Otimismo fiscal sustenta alta
O mercado reagiu positivamente às declarações do ministro da Fazenda sobre a meta de déficit zero em 2025. Segundo o ministro, o governo está comprometido com a responsabilidade fiscal e estuda medidas para aumentar a arrecadação sem elevar impostos. "Estamos ajustando as contas para garantir a sustentabilidade da dívida", afirmou em evento em São Paulo.
O mercado também digeriu a aprovação do marco fiscal no Congresso, que estabelece limites para o crescimento dos gastos públicos. A medida foi vista como um passo importante para a credibilidade fiscal do país.
Exterior positivo e commodities
Lá fora, Wall Street fechou em alta, com o S&P 500 subindo 0,5%, apoiado por dados de inflação nos EUA abaixo do esperado. O índice de preços ao consumidor de junho subiu 0,1%, ante expectativa de 0,2%, reforçando a aposta em cortes de juros pelo Federal Reserve ainda este ano.
As commodities também contribuíram para o desempenho do Ibovespa. O minério de ferro subiu 2,3% na bolsa de Dalian, impulsionando as ações da Vale, que avançaram 1,8%. A Petrobras ganhou 0,9%, acompanhando a alta do petróleo no mercado internacional.
Dólar cai com fluxo estrangeiro
O dólar caiu para o menor nível em três semanas, influenciado pela entrada de recursos estrangeiros na Bovespa.

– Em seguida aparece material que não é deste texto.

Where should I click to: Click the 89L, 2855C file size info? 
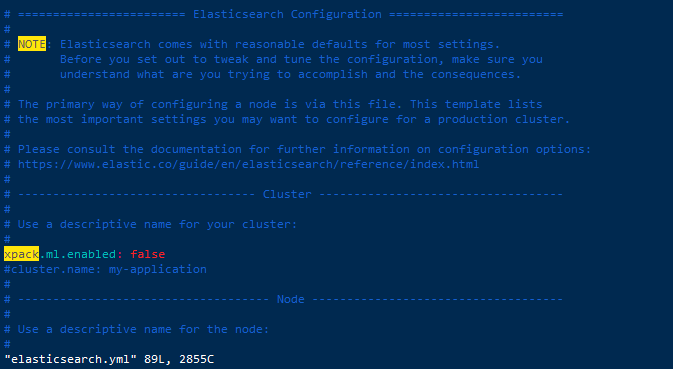tap(179, 359)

Dados da B3 mostraram que o saldo líquido de investimentos estrangeiros em ações no mês de julho está positivo em R$ 2,5 bilhões. "O fluxo de capital para a bolsa brasileira reflete a busca por retorno em um cenário de juros globais em queda", disse o estrategista-chefe de um banco de investimentos.
A taxa de câmbio também foi beneficiada pela redução do prêmio de risco, com o CDS de 5 anos caindo 5 pontos-base, para 120 pontos.
Juros futuros recuam
No mercado de juros, as taxas futuras fecharam em baixa, acompanhando o movimento externo e a expectativa de cortes na Selic. O DI para janeiro de 2025 caiu de 11,30% para 11,20%, enquanto o DI para janeiro de 2027 recuou de 11,80% para 11,65%. A pesquisa Focus mostrou que a mediana das projeções para a Selic no fim de 2024 caiu de 10,50% para 10,25%.
Perspectivas
Analistas avaliam que o mercado deve continuar atento aos desdobramentos fiscais e à comunicação do Banco Central. A ata da última reunião do Copom, divulgada nesta manhã, indicou que o comitê está confiante na convergência da inflação para a meta, mas destacou a importância do cumprimento das metas fiscais para ancorar as expectativas.
O Ibovespa acumula alta de 8% no ano, impulsionado pelo fluxo estrangeiro e pela perspectiva de juros mais baixos. No entanto, o cenário político e as eleições municipais podem trazer volatilidade nos próximos meses.